Curr Neurol Neurosci Rep. 2009 May;9(3):206-11. doi: 10.1007/s11910-009-0031-8.
Paroxysmal dyskinesias (PDs) are a heterogeneous group of disorders characterized by sudden attacks of involuntary movements that are mostly a combination of dystonia, chorea, athetosis, and ballism. They can sometimes be symptomatic, but usually an underlying cerebral lesion is not present. Most PDs have a genetic background and are divided into kinesigenic, nonkinesigenic, and exercise-induced forms. Recently, the first genes have been identified for paroxysmal nonkinesigenic dyskinesia (MR1) and paroxysmal exercise-induced dyskinesia (PED) (SLC2A1). Whereas the function of the MR-1 protein and the pathophysiology are still poorly understood, mutations in SLC2A1 and their functional characterization predict a reduced transport of glucose across the blood-brain barrier as the underlying mechanism of PED. A locus on chromosome 16 has been described for the kinesigenic forms, but the underlying genetic alterations are unknown. This review summarizes clinical symptoms of the PDs, imaging findings, therapeutic options, and the pathophysiologic background.

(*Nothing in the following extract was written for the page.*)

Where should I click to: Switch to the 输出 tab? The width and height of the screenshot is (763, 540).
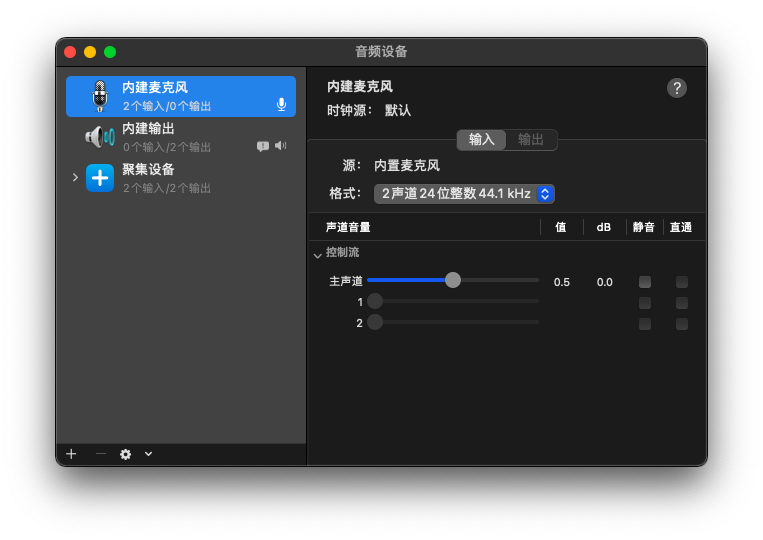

发作性运动障碍(PDs)是一组异质性疾病,其特征为突发的不自主运动发作,主要表现为肌张力障碍、舞蹈症、手足徐动症和投掷症的组合。它们有时可能有症状,但通常不存在潜在的脑部病变。大多数发作性运动障碍具有遗传背景,分为运动诱发性、非运动诱发性和运动诱发型。最近,已确定了发作性非运动诱发性运动障碍(MR1)和发作性运动诱发型运动障碍(PED)(SLC2A1)的首个基因。虽然MR-1蛋白的功能和病理生理学仍知之甚少,但SLC2A1中的突变及其功能特征表明,葡萄糖跨血脑屏障的转运减少是PED的潜在机制。16号染色体上的一个位点已被描述与运动诱发性发作性运动障碍有关,但其潜在的基因改变尚不清楚。本综述总结了发作性运动障碍的临床症状、影像学表现、治疗选择和病理生理背景。